A Mt. Washington man is furious over what he called "stealth" no-parking signs that appeared outside his home hours before his car was towed.

"I'm not even going to say I didn't see the signs," said Armand J. Panson, 81, a retired Westinghouse research chemist. "They simply weren't there."

Panson says police ticketed and towed his and 13 neighbors' cars shortly after 7 a.m. July 25 for violating signs that weren't there when they parked. In addition to a $94.50 citation they each received, it cost $110 each to get their vehicles from the city tow pound.

He and neighbor Dani Kanitz complained about the tickets Wednesday to City Council. They plan to fight the citations in court because, they said, not enough notice was given that Grandview Avenue would be closed to parking for the annual "Run for Roch," a 5K race/walk held by Donna M. DiRenna to honor her late son.

Pittsburgh police spokeswoman Diane Richard said DiRenna, the holder of the special-events permit, picked up her 'No Parking' signs on July 23 and was told to post them 24 hours before the morning of the event.

"The 'tag and tow' motorcycle unit assigned to the race began its shift at 7 a.m.," Richard said. "They tagged and towed those vehicles in violation of the signs with the assumption that the race organizers posted the signs 24 hours in advance, giving residents ample time to move their vehicles."

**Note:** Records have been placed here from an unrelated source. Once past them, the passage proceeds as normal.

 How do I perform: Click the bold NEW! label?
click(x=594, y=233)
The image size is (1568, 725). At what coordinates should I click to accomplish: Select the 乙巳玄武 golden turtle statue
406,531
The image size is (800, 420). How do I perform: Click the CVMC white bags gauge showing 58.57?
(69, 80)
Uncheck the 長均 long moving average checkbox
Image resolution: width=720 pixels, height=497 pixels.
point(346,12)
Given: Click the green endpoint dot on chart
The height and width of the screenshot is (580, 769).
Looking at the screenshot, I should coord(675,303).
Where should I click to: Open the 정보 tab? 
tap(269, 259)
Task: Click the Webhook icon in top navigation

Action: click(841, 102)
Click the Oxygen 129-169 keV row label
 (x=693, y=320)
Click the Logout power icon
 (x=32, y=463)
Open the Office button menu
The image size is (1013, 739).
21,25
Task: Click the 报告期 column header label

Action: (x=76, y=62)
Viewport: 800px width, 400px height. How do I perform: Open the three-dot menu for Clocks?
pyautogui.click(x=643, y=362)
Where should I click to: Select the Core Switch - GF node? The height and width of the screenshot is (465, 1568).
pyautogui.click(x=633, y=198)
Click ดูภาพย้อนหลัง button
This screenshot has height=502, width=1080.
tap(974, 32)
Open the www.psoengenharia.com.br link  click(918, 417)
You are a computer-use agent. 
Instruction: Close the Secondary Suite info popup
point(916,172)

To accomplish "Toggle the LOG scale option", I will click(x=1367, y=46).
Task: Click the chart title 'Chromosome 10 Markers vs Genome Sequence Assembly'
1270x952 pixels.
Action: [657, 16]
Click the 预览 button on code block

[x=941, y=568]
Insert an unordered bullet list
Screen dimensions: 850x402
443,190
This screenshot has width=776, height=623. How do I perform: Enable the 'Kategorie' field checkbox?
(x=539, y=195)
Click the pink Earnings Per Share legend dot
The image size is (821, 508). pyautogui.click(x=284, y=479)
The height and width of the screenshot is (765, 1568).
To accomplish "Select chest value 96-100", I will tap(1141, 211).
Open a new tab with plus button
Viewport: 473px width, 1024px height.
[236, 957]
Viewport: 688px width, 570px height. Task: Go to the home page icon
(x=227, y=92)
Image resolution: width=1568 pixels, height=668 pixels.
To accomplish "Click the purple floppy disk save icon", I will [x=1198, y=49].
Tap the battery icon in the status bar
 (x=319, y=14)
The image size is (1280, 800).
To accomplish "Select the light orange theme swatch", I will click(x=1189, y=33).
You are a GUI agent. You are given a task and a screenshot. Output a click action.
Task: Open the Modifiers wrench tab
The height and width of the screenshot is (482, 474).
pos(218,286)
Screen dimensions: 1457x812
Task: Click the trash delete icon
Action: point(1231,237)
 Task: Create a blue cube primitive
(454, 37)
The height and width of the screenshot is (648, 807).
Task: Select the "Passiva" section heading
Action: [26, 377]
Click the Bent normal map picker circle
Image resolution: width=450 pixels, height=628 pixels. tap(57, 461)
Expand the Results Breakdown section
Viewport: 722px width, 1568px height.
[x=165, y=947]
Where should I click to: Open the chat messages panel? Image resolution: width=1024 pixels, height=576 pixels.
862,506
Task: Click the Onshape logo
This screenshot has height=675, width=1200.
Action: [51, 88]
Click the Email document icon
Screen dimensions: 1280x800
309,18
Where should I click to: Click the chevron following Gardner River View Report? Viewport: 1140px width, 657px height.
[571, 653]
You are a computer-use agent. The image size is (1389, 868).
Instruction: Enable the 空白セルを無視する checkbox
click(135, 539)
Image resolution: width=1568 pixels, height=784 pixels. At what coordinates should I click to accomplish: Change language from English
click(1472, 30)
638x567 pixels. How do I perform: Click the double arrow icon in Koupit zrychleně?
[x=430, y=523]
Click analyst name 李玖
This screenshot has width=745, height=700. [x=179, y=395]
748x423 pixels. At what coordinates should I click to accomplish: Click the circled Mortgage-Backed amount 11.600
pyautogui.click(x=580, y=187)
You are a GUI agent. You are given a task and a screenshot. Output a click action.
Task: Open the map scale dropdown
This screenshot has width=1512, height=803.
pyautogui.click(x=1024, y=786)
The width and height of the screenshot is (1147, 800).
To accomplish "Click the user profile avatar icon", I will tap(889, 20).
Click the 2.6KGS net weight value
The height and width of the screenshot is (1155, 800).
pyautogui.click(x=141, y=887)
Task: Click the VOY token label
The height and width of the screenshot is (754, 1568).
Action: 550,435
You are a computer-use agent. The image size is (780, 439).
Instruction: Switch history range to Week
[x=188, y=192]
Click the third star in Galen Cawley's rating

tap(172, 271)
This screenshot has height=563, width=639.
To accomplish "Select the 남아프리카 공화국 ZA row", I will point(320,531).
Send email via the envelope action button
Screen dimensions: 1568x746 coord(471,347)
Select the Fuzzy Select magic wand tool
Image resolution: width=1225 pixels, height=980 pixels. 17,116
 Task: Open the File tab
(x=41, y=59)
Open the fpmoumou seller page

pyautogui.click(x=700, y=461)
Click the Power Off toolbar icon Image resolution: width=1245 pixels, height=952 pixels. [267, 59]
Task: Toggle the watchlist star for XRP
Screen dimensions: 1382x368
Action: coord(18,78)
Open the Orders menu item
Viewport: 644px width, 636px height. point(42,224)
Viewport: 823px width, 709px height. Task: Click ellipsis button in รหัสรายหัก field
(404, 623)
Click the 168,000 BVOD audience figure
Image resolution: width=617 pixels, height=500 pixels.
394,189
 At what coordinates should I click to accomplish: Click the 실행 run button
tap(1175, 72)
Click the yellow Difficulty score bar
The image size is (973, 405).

Police do not check to see if the signs are up 24 hours before, she said.

DiRenna admits she did not post the signs 24 hours in advance. She said she received a call from the city a few days after the event. She did not recall who called, but said the person told her to post her signs earlier next year.

"I hate that (cars were towed) but that's (the police department's) call. They do what they have to do," DiRenna said.

"The biggest problem is the city needs a standard way of notifying residents this is going to happen," said Sheila Shovlin, 37, who lives in Panson's building.

Shovlin said she doesn't remember seeing 'No Parking' signs when she parked her car the night before it was towed. She paid the $110 fee to retrieve her car but plans to fight the citation.

Kanitz, 27, who also lives in the building, questioned why residents weren't given more notice.

"They've known since last year they were going to have an event, and yet we are expected to comply within less than 12 hours• I don't think even 24 hours is even sufficient. I think it should be at least three days," Kanitz said.

Kanitz said he pleaded not guilty to the citation. He has not been notified of the date of his court appearance.

Gabe Mazefsky, a policy manager for the mayor's office, also had his car towed. When asked about the incident, he referred questions to mayoral spokeswoman Joanna Doven, who declined to comment.

Panson, who previously took his case to Councilwoman Theresa Smith's office and the mayor's office, feels like he's getting "stonewalled" because he hasn't gotten a clear answer.

The city's 311 Response Line Coordinator, Wendy Urbanic, told Panson he needed to hash it out in court, where a district judge could award a reimbursement to those who were towed.

"We're being harmed. I thought certainly the mayor could do something," Panson said. "I don't mind parking elsewhere if there are signs posted. But they better damn well give 24 hours notice."